▶ _FRAGMENTO_:
____

Fue cuando llegaron los mensajes directos. MD por Instagram y privados por Twitter. Continuaron con los improperios, pero también con las amenazas. Algunos aseguraban que habían identificado mi entorno personal a través de mis fotografías públicas y advertían de un posible encuentro con un espeluznante final para mí. También buscaron los perfiles relacionados conmigo: mis hermanos, mis padres… Y comenzó la persecución a mi familia. Por un error. Sin maldad, puramente humano. 

El transcurso del miedo 

Al principio temí por mi trabajo, por la repercusión. No solo es que me guste mi trabajo, es que tengo que pagar un alquiler, facturas, la letra del coche. Me vi en la puta calle. Nuestros espectadores estaban etiquetando a toda la directiva de mi medio en cada post que publicaban. Entonces fue cuando sufrí por ellos, por la propia reputación de “mi casa”. No quería que una equivocación mía los fuese a condenar.

____

▶ _DATOS MOSTRADOS_:

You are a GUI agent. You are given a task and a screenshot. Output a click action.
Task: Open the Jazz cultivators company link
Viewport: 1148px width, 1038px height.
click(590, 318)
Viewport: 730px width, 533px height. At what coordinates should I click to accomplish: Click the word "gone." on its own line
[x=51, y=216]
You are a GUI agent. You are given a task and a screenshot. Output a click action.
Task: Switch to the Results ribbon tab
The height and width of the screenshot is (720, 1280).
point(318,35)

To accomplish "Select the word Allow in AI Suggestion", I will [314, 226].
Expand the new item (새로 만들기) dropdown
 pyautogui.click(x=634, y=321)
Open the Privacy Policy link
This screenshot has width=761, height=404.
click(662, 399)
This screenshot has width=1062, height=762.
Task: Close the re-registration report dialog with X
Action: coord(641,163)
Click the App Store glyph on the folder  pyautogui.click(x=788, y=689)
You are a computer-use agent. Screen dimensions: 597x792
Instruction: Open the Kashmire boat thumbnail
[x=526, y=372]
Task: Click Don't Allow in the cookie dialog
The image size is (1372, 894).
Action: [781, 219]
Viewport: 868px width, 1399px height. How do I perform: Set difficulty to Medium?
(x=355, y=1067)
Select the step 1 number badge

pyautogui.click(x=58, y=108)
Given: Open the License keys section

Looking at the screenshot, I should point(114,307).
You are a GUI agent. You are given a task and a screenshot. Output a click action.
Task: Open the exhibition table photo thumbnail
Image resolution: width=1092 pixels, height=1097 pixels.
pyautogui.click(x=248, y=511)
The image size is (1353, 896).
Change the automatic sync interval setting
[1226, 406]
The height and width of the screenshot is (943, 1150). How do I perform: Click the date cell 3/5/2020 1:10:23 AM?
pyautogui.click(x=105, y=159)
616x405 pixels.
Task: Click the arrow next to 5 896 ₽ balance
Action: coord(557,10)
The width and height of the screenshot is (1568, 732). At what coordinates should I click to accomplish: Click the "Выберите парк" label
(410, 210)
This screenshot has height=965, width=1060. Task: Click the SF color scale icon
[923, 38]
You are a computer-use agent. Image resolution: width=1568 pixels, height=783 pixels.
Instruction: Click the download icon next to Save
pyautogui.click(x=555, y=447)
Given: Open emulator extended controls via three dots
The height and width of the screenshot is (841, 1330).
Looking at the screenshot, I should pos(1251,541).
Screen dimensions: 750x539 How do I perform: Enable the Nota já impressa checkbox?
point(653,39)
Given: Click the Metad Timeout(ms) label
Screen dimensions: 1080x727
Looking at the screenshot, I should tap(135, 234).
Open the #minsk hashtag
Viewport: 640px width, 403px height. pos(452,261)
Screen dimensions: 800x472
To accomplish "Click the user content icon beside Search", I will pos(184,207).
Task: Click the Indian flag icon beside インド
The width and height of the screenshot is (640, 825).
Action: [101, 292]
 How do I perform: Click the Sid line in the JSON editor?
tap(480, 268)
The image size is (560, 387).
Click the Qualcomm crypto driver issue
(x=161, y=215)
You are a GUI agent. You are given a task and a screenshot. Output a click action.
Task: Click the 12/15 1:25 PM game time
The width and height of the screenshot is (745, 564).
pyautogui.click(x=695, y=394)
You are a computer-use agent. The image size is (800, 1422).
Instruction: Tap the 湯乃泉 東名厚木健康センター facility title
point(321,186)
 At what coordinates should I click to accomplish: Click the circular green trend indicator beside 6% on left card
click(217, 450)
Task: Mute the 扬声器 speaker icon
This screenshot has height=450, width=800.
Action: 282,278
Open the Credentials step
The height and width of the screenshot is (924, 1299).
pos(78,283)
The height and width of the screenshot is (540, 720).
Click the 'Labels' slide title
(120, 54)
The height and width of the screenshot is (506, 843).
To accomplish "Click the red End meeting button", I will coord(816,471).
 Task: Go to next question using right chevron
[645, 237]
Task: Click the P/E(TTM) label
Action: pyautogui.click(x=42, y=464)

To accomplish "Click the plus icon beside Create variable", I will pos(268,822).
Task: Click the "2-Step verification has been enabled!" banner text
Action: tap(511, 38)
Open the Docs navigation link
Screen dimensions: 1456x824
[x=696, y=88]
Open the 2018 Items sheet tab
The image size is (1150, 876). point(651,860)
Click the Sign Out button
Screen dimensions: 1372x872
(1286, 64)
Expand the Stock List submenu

____

▶ _TAREAS REQUERIDAS_:
1 – Extraiga sin alteraciones el pasaje del relato sobre el acoso que comienza en "Fue cuando llegaron" y llega hasta "maldad, puramente humano.", este incluido.
2 – Prolongue el relato sobre el acoso a partir de su última oración.

▶ _RESPUESTAS ESPERADAS_:
1 –
Fue cuando llegaron los mensajes directos. MD por Instagram y privados por Twitter. Continuaron con los improperios, pero también con las amenazas. Algunos aseguraban que habían identificado mi entorno personal a través de mis fotografías públicas y advertían de un posible encuentro con un espeluznante final para mí. También buscaron los perfiles relacionados conmigo: mis hermanos, mis padres… Y comenzó la persecución a mi familia. Por un error. Sin maldad, puramente humano.

2 –
Más adelante, temí por mi vida. Al comenzar las amenazas, al ver mi foto rular por Twitter, al ser consciente de que cuatro psicópatas habían identificado dónde vivía…, sí, temí por mi vida; pero peor fue cuando localizaron a mi familia y sentí miedo por ellos. El peor de los miedos. 

Llegó la ansiedad y el ingreso

Las notificaciones no paraban de llegar. Otras personas, ajenas a la polémica y la crítica, amistades…, les llegó la noticia y se preocuparon por mí; pero el hecho de que el “tufo” de mi desliz les haya alcanzado, aumentó mi ansiedad.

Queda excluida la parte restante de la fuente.